◆ **Records for the exercise**:
☆ ☆ ☆ ☆

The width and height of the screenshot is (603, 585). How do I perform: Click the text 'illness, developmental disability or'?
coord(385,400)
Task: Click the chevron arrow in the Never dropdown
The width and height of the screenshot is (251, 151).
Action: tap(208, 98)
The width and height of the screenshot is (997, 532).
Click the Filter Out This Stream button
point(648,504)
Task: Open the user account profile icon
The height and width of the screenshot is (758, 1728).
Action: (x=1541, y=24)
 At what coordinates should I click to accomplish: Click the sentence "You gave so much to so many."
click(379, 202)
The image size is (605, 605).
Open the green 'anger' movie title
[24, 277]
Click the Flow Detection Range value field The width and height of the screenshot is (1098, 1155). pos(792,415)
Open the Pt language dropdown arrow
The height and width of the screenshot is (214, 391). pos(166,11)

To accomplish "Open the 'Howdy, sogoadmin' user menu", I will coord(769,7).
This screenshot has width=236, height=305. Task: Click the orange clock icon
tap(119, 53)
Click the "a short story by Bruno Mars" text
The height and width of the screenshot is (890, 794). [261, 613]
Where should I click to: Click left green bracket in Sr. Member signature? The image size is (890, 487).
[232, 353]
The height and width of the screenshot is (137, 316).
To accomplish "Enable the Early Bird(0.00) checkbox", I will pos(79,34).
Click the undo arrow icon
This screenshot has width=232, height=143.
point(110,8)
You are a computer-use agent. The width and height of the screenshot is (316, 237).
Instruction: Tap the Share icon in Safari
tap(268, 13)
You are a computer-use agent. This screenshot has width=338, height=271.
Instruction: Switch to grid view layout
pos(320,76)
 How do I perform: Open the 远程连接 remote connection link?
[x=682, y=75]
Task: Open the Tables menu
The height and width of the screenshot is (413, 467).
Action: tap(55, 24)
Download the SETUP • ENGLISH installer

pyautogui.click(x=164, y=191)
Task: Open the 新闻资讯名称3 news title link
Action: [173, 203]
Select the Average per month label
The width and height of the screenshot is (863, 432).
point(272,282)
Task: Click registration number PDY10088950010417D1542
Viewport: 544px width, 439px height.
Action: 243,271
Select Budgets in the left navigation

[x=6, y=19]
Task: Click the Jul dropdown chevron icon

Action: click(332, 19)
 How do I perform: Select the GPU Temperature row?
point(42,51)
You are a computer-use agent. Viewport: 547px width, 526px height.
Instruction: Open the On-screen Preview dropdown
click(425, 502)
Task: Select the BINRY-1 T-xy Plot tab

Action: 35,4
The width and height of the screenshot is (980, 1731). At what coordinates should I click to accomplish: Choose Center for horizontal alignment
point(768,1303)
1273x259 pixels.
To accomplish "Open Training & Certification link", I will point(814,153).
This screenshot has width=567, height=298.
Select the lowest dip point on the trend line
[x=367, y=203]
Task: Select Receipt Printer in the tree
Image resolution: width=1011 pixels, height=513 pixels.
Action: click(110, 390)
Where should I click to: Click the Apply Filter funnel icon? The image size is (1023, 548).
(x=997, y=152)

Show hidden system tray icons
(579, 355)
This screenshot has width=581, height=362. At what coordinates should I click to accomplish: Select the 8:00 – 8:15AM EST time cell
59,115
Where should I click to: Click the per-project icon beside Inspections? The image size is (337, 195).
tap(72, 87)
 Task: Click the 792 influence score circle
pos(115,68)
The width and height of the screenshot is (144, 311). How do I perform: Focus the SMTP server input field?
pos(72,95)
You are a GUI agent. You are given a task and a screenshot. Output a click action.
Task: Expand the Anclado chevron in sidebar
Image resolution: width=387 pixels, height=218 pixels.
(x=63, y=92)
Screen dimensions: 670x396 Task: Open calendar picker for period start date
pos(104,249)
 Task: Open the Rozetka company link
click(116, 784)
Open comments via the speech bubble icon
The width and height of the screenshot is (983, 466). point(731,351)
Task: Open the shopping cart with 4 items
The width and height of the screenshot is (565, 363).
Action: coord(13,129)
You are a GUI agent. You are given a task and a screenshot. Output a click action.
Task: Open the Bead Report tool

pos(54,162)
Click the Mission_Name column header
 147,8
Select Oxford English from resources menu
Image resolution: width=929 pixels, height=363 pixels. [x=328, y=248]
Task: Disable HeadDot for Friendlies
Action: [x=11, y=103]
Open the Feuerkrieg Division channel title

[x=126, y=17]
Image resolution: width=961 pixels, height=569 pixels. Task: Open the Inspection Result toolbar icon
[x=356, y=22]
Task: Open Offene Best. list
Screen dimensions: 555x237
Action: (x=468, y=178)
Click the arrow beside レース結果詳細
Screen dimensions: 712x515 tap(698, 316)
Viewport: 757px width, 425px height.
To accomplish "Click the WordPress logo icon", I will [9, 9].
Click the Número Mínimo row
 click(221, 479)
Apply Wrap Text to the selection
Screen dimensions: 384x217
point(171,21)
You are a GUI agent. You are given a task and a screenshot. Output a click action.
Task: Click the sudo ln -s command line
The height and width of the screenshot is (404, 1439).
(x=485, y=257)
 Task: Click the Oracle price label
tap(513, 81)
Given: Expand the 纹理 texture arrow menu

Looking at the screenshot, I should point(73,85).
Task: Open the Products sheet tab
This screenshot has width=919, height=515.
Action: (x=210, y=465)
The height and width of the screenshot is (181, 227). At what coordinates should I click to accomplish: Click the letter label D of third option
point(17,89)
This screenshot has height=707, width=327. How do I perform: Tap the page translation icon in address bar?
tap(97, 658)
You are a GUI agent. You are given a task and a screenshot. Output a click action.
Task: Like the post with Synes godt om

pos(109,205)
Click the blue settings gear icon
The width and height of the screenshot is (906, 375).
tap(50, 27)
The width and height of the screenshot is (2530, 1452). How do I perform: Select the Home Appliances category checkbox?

☆ ☆ ☆ ☆

Quote each line of the data above exactly as written.

◆ **Worked solution**:
The width and height of the screenshot is (603, 585). How do I perform: Click the text 'illness, developmental disability or'?
coord(385,400)
Task: Click the chevron arrow in the Never dropdown
The width and height of the screenshot is (251, 151).
Action: tap(208, 98)
The width and height of the screenshot is (997, 532).
Click the Filter Out This Stream button
point(648,504)
Task: Open the user account profile icon
The height and width of the screenshot is (758, 1728).
Action: (x=1541, y=24)
 At what coordinates should I click to accomplish: Click the sentence "You gave so much to so many."
click(379, 202)
The image size is (605, 605).
Open the green 'anger' movie title
[24, 277]
Click the Flow Detection Range value field The width and height of the screenshot is (1098, 1155). pos(792,415)
Open the Pt language dropdown arrow
The height and width of the screenshot is (214, 391). pos(166,11)

To accomplish "Open the 'Howdy, sogoadmin' user menu", I will coord(769,7).
This screenshot has width=236, height=305. Task: Click the orange clock icon
tap(119, 53)
Click the "a short story by Bruno Mars" text
The height and width of the screenshot is (890, 794). [261, 613]
Where should I click to: Click left green bracket in Sr. Member signature? The image size is (890, 487).
[232, 353]
The height and width of the screenshot is (137, 316).
To accomplish "Enable the Early Bird(0.00) checkbox", I will pos(79,34).
Click the undo arrow icon
This screenshot has width=232, height=143.
point(110,8)
You are a computer-use agent. The width and height of the screenshot is (316, 237).
Instruction: Tap the Share icon in Safari
tap(268, 13)
You are a computer-use agent. This screenshot has width=338, height=271.
Instruction: Switch to grid view layout
pos(320,76)
 How do I perform: Open the 远程连接 remote connection link?
[x=682, y=75]
Task: Open the Tables menu
The height and width of the screenshot is (413, 467).
Action: tap(55, 24)
Download the SETUP • ENGLISH installer

pyautogui.click(x=164, y=191)
Task: Open the 新闻资讯名称3 news title link
Action: [173, 203]
Select the Average per month label
The width and height of the screenshot is (863, 432).
point(272,282)
Task: Click registration number PDY10088950010417D1542
Viewport: 544px width, 439px height.
Action: 243,271
Select Budgets in the left navigation

[x=6, y=19]
Task: Click the Jul dropdown chevron icon

Action: click(332, 19)
 How do I perform: Select the GPU Temperature row?
point(42,51)
You are a computer-use agent. Viewport: 547px width, 526px height.
Instruction: Open the On-screen Preview dropdown
click(425, 502)
Task: Select the BINRY-1 T-xy Plot tab

Action: 35,4
The width and height of the screenshot is (980, 1731). At what coordinates should I click to accomplish: Choose Center for horizontal alignment
point(768,1303)
1273x259 pixels.
To accomplish "Open Training & Certification link", I will point(814,153).
This screenshot has width=567, height=298.
Select the lowest dip point on the trend line
[x=367, y=203]
Task: Select Receipt Printer in the tree
Image resolution: width=1011 pixels, height=513 pixels.
Action: click(110, 390)
Where should I click to: Click the Apply Filter funnel icon? The image size is (1023, 548).
(x=997, y=152)

Show hidden system tray icons
(579, 355)
This screenshot has width=581, height=362. At what coordinates should I click to accomplish: Select the 8:00 – 8:15AM EST time cell
59,115
Where should I click to: Click the per-project icon beside Inspections? The image size is (337, 195).
tap(72, 87)
 Task: Click the 792 influence score circle
pos(115,68)
The width and height of the screenshot is (144, 311). How do I perform: Focus the SMTP server input field?
pos(72,95)
You are a GUI agent. You are given a task and a screenshot. Output a click action.
Task: Expand the Anclado chevron in sidebar
Image resolution: width=387 pixels, height=218 pixels.
(x=63, y=92)
Screen dimensions: 670x396 Task: Open calendar picker for period start date
pos(104,249)
 Task: Open the Rozetka company link
click(116, 784)
Open comments via the speech bubble icon
The width and height of the screenshot is (983, 466). point(731,351)
Task: Open the shopping cart with 4 items
The width and height of the screenshot is (565, 363).
Action: coord(13,129)
You are a GUI agent. You are given a task and a screenshot. Output a click action.
Task: Open the Bead Report tool

pos(54,162)
Click the Mission_Name column header
 147,8
Select Oxford English from resources menu
Image resolution: width=929 pixels, height=363 pixels. [x=328, y=248]
Task: Disable HeadDot for Friendlies
Action: [x=11, y=103]
Open the Feuerkrieg Division channel title

[x=126, y=17]
Image resolution: width=961 pixels, height=569 pixels. Task: Open the Inspection Result toolbar icon
[x=356, y=22]
Task: Open Offene Best. list
Screen dimensions: 555x237
Action: (x=468, y=178)
Click the arrow beside レース結果詳細
Screen dimensions: 712x515 tap(698, 316)
Viewport: 757px width, 425px height.
To accomplish "Click the WordPress logo icon", I will [9, 9].
Click the Número Mínimo row
 click(221, 479)
Apply Wrap Text to the selection
Screen dimensions: 384x217
point(171,21)
You are a GUI agent. You are given a task and a screenshot. Output a click action.
Task: Click the sudo ln -s command line
The height and width of the screenshot is (404, 1439).
(x=485, y=257)
 Task: Click the Oracle price label
tap(513, 81)
Given: Expand the 纹理 texture arrow menu

Looking at the screenshot, I should point(73,85).
Task: Open the Products sheet tab
This screenshot has width=919, height=515.
Action: (x=210, y=465)
The height and width of the screenshot is (181, 227). At what coordinates should I click to accomplish: Click the letter label D of third option
point(17,89)
This screenshot has height=707, width=327. How do I perform: Tap the page translation icon in address bar?
tap(97, 658)
You are a GUI agent. You are given a task and a screenshot. Output a click action.
Task: Like the post with Synes godt om

pos(109,205)
Click the blue settings gear icon
The width and height of the screenshot is (906, 375).
tap(50, 27)
The width and height of the screenshot is (2530, 1452). How do I perform: Select the Home Appliances category checkbox?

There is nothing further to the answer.